What the task requires ▸
Could you please find each line in the records that contains the word "agent" and copy it?

====

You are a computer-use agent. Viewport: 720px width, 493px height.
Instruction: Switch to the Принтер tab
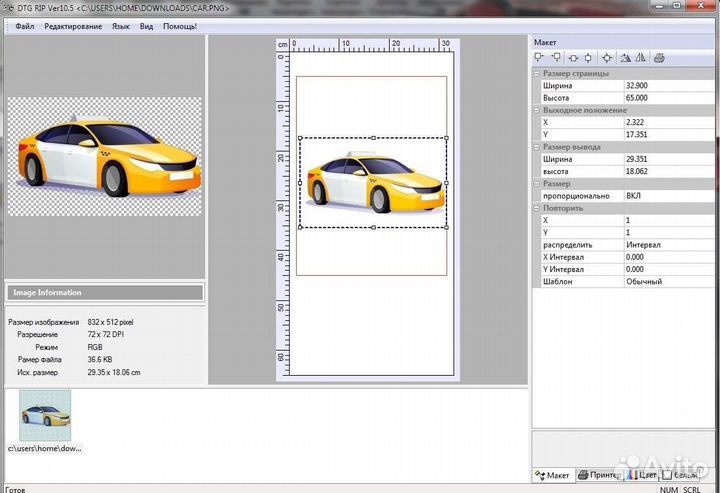600,475
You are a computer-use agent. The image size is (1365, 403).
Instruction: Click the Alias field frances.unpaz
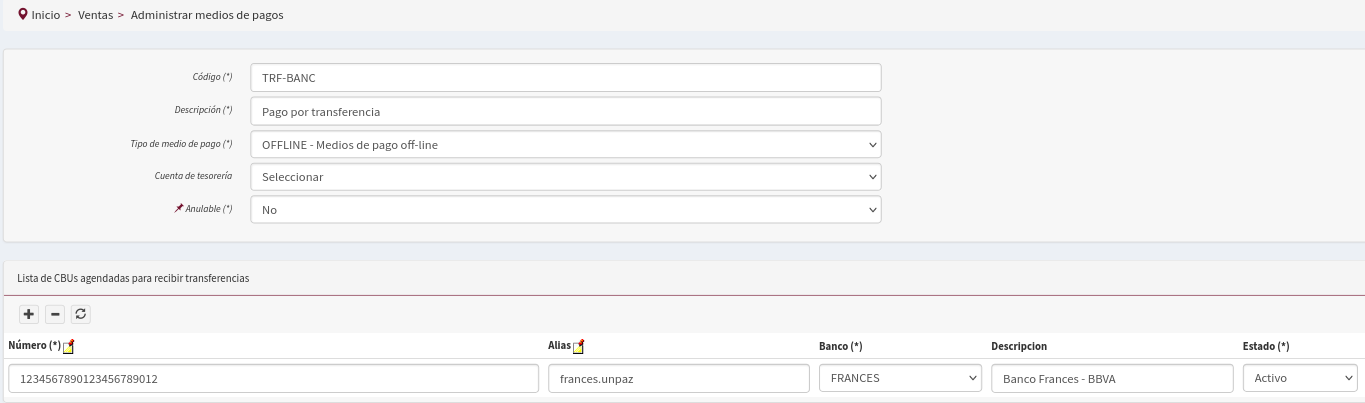coord(679,379)
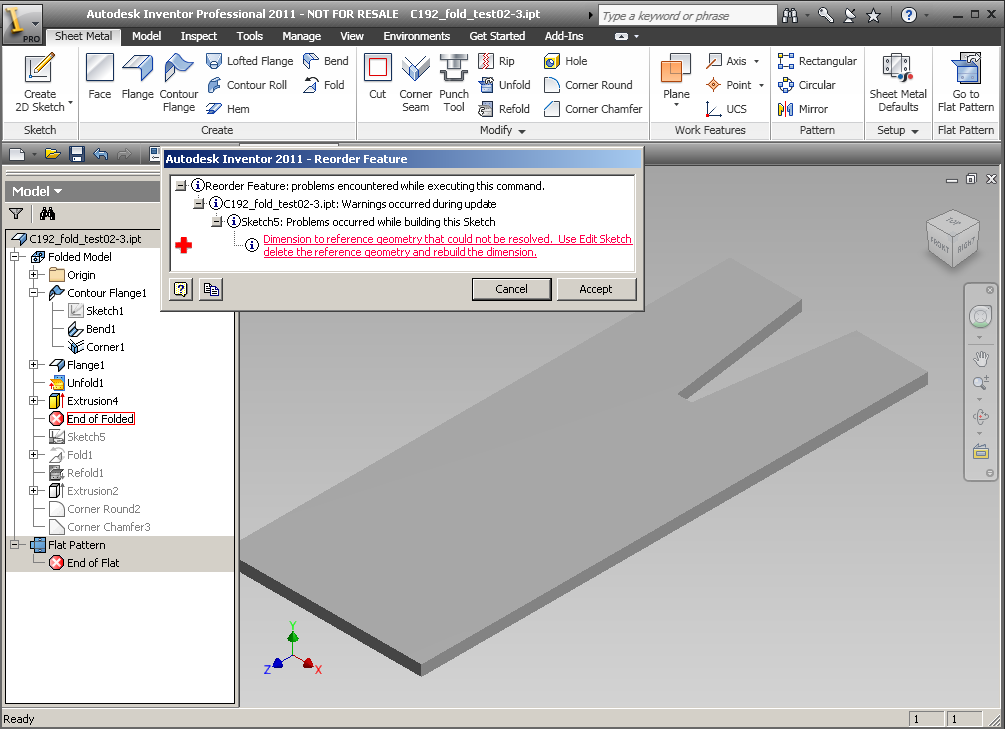1005x729 pixels.
Task: Click Accept in the Reorder Feature dialog
Action: pyautogui.click(x=596, y=288)
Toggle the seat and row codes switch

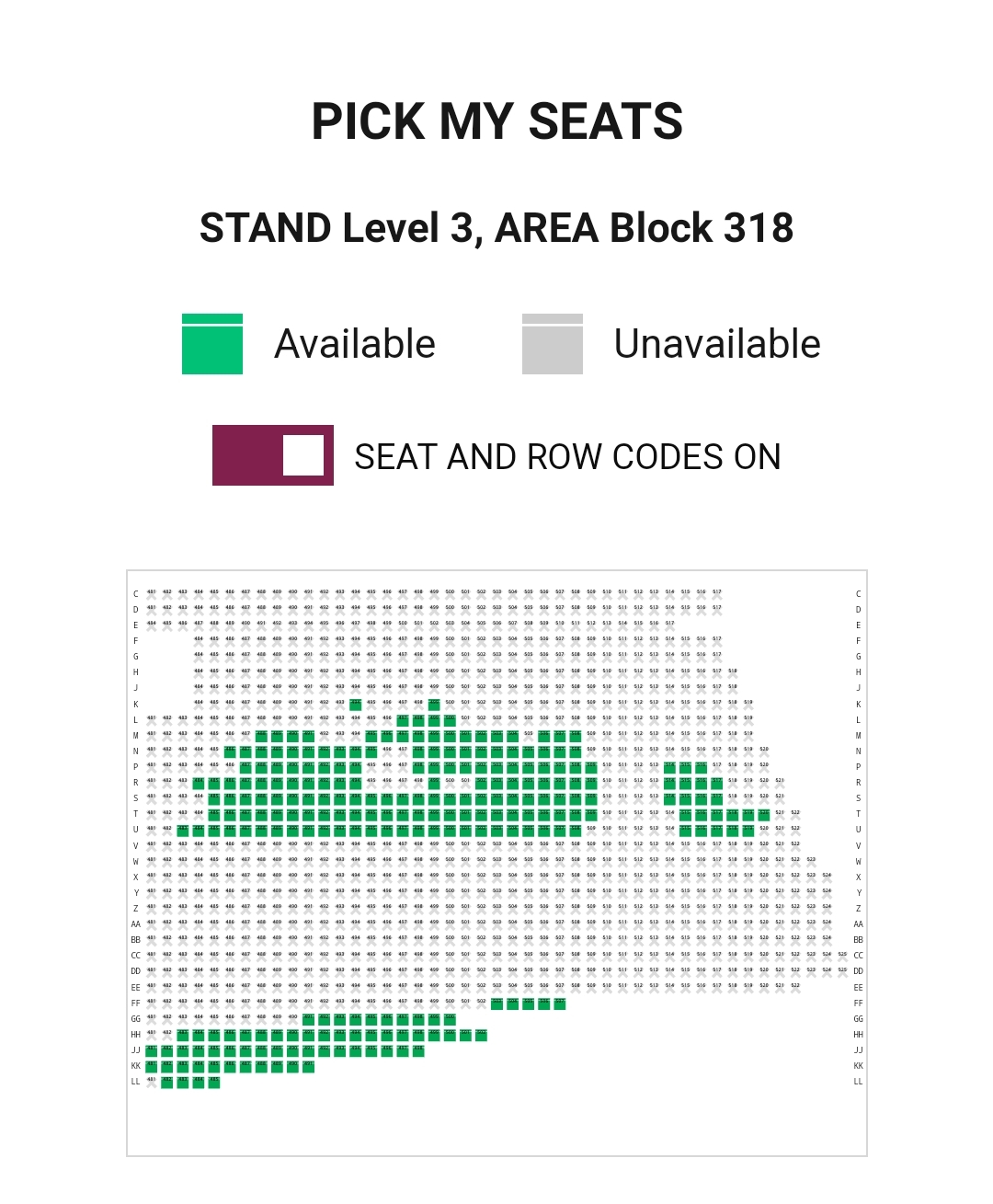[272, 455]
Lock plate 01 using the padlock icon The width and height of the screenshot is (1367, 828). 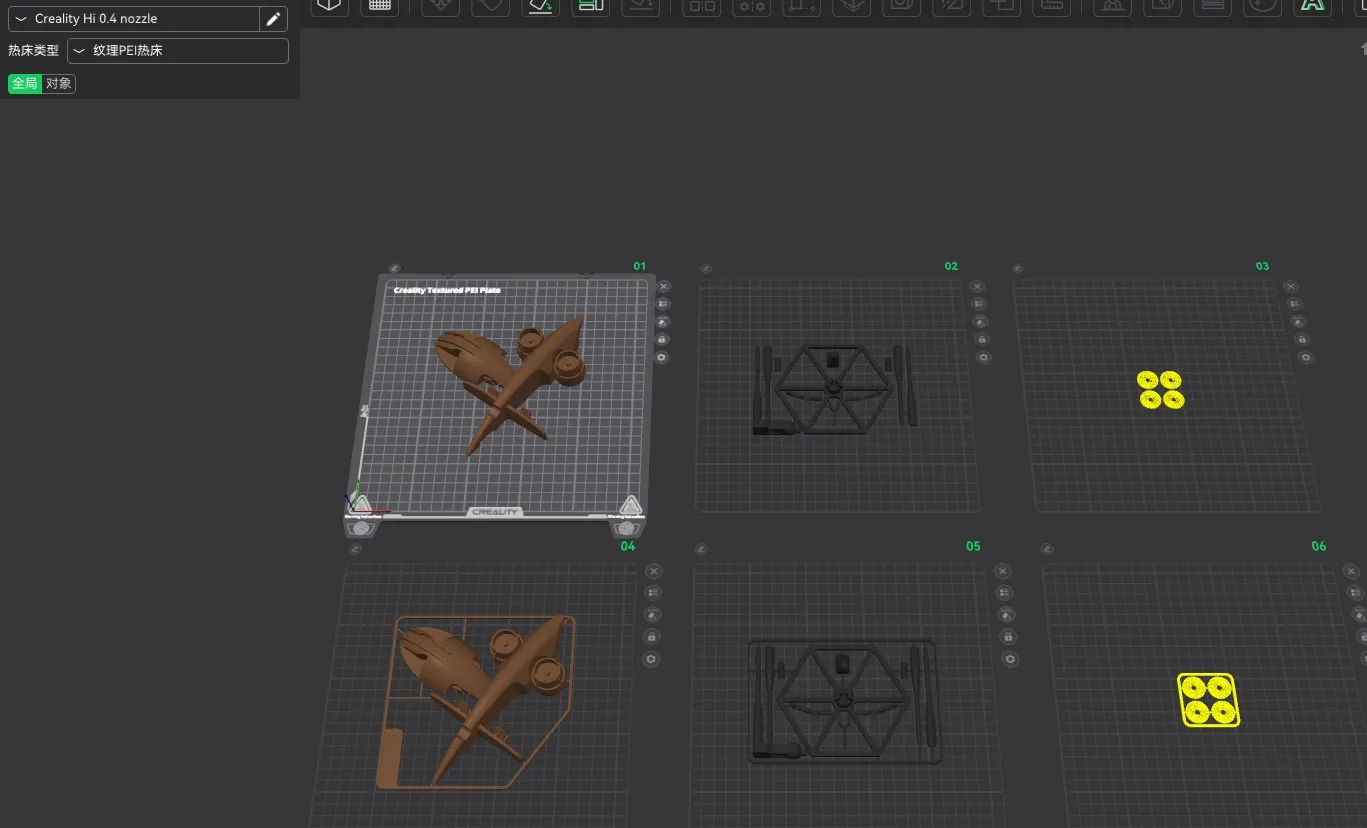(663, 339)
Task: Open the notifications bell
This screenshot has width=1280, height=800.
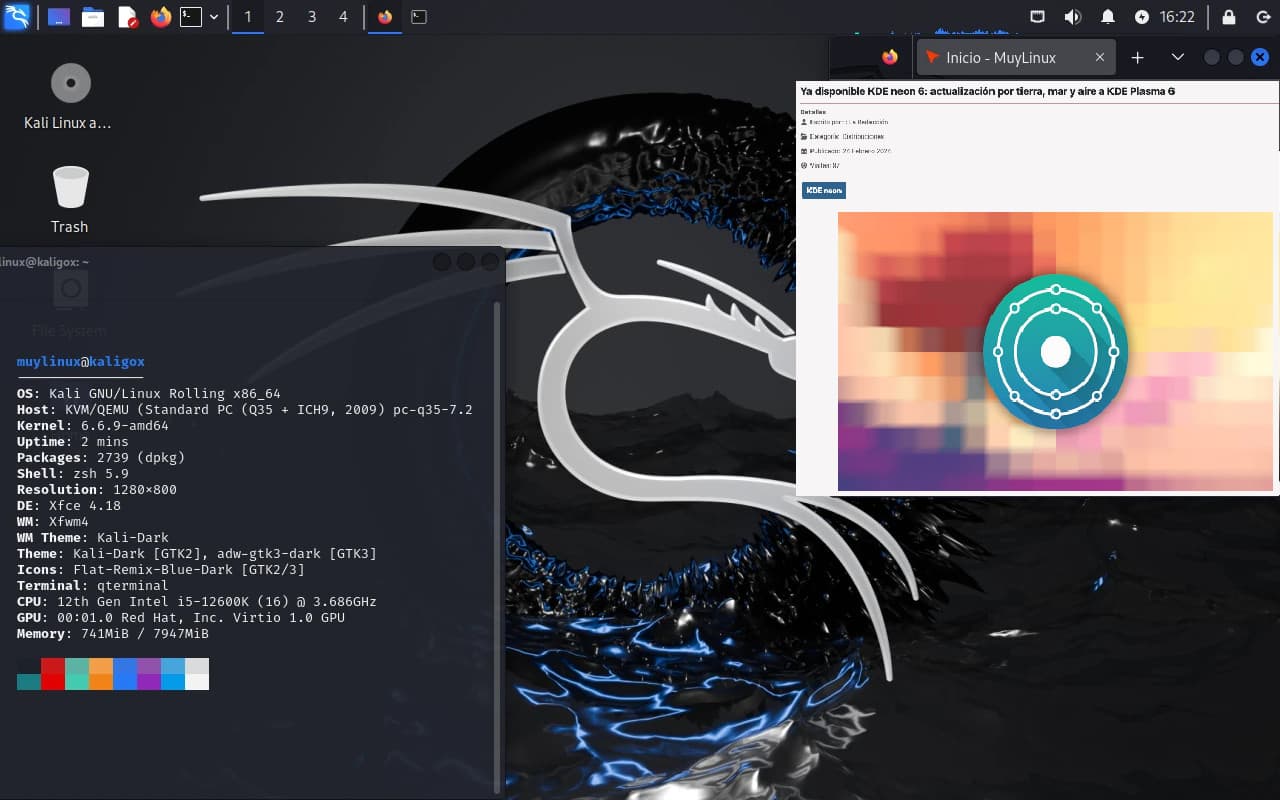Action: (x=1108, y=17)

====

Task result ▸
You are a computer-use agent. Viewport: 720px width, 493px height.
You are a computer-use agent. The image size is (1365, 403).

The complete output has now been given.